Start of SOURCE TEXT

I guess I missed this one too .. she is breathtaking..really!!


----------



## MissMelanie (Feb 13, 2006)

Aaaaaaaaaaaaahhhhhhhhhhhhhhh so pretty!

enJOY!
Melanie


----------



## MickeysMom (Jun 16, 2006)

Sassy is just beautiful. You are very lucky


----------



## samsonsmom (May 4, 2005)

OMG youz sooooo bootifoo. Will youz still wuv me if'n I habe to gets my hairs cut?

Wubs 
Sammie


----------



## sweetbabybe (Sep 24, 2006)

Oh my goodness! What a beautiful









She looks like a little angel all in pink.


----------



## kristiekellogg (Feb 1, 2006)

KIND OF PRETTY?? She's GORGEOUS!


----------



## 2maltese4me (May 8, 2006)

Just gorgeous!!!!!


----------



## Scooter Pie's Mommy (Mar 6, 2006)

Lovely photo. Beatiful Sassy.


----------



## Zoe and Bella's mom (Jan 23, 2006)

Sassy is stunningly beautiful.

ginny & zoe & bella


----------



## Maltese Adora-Belle (Jan 23, 2005)

Sassy is beautiful as always.!


----------



## thelittlepet (Apr 18, 2006)

Wow, Wow, Wow. Hubby had a fit, she is amazing. Show off and frangrace/aholcohl free baby wipes?? That's all?? She is just glorious.
Aimee


----------



## jude'n'jools (Apr 6, 2006)

She is stunning


----------



## sassy's mommy (Aug 29, 2005)

Thanks again everyone for the lovely compliments. This photo was posted last February. Hummmmmm......I guess with all the newbies maybe I should show some of her better photos.







I am such a proud mommy.


----------



## samsonsmom (May 4, 2005)

You are right to be a proud mommie. She's just perfection. But then, so's her mom!

Samsonsmom


----------



## Indymaltese (Sep 29, 2006)

WOW OMG that should be in a magazine or on a calandar or something.. Sassy is beutiful


----------

End of SOURCE TEXT

Reproduce the forum thread above from "Sassy is beautiful" up to and including "is just glorious.".

Start of DATA SHOWN

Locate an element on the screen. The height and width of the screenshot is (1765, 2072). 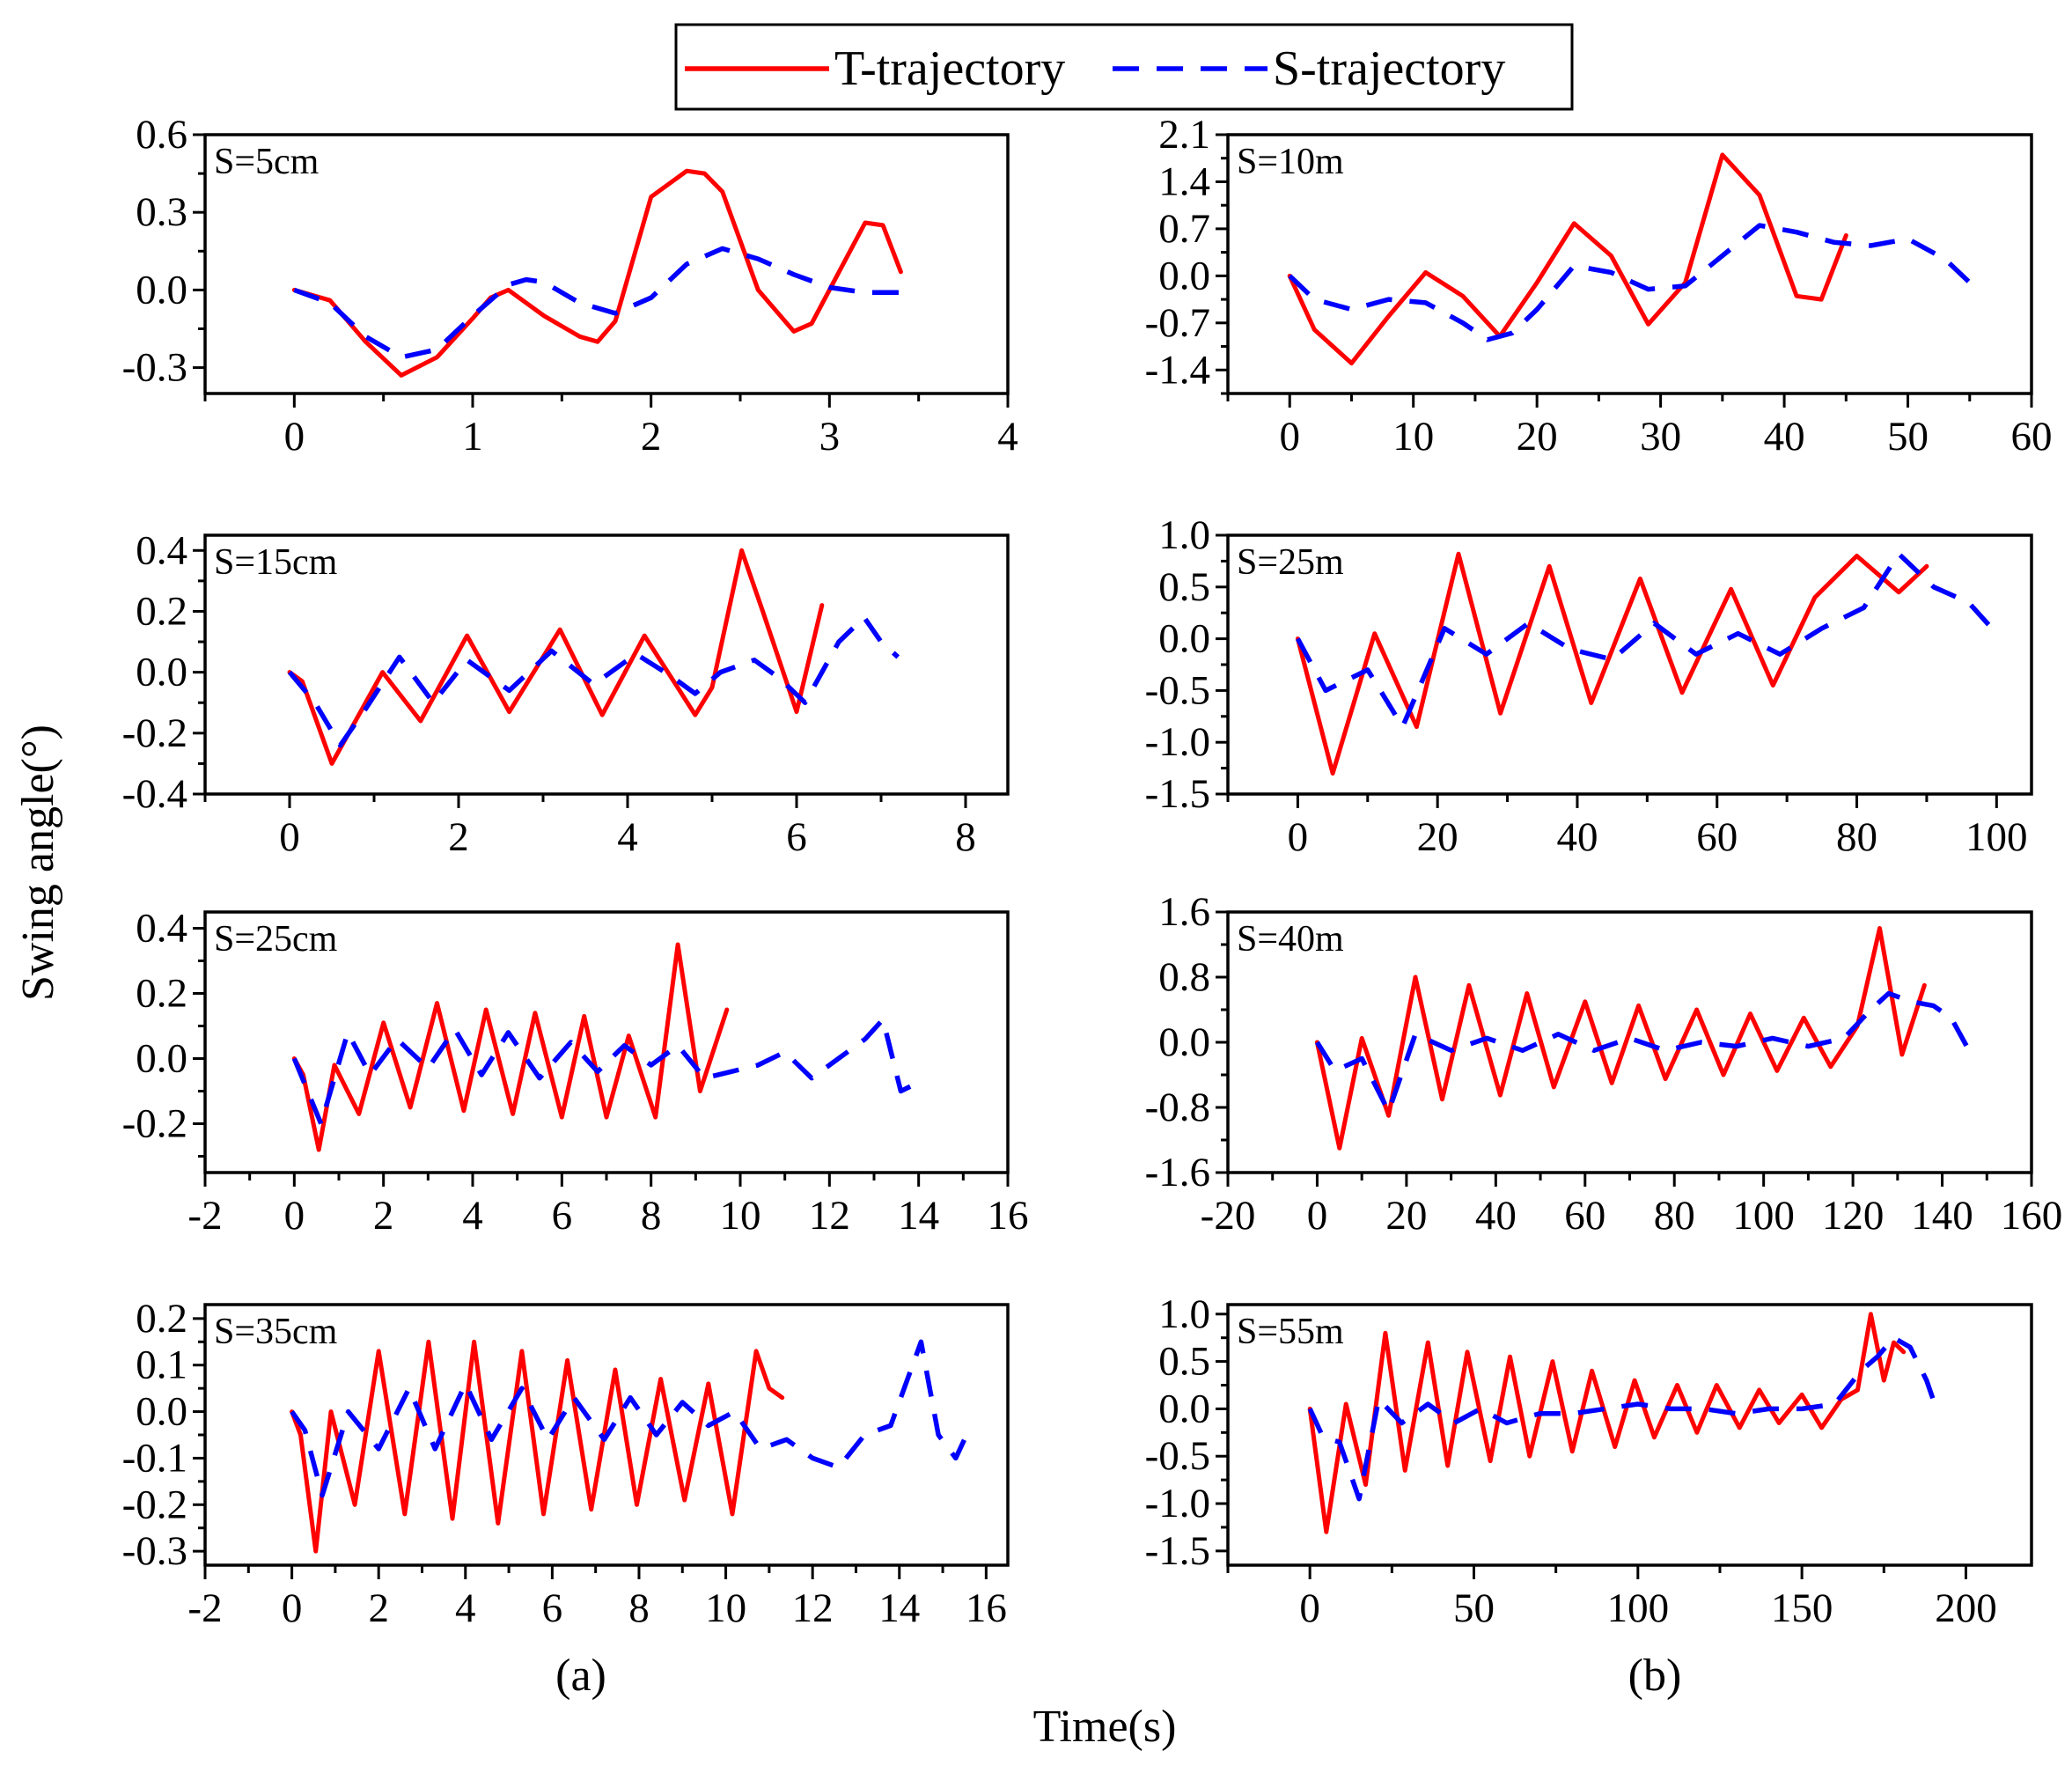
x-tick-label: 8 is located at coordinates (639, 1608).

End of DATA SHOWN

TASK RESULT →
Sassy is beautiful as always.!


----------



## thelittlepet (Apr 18, 2006)

Wow, Wow, Wow. Hubby had a fit, she is amazing. Show off and frangrace/aholcohl free baby wipes?? That's all?? She is just glorious.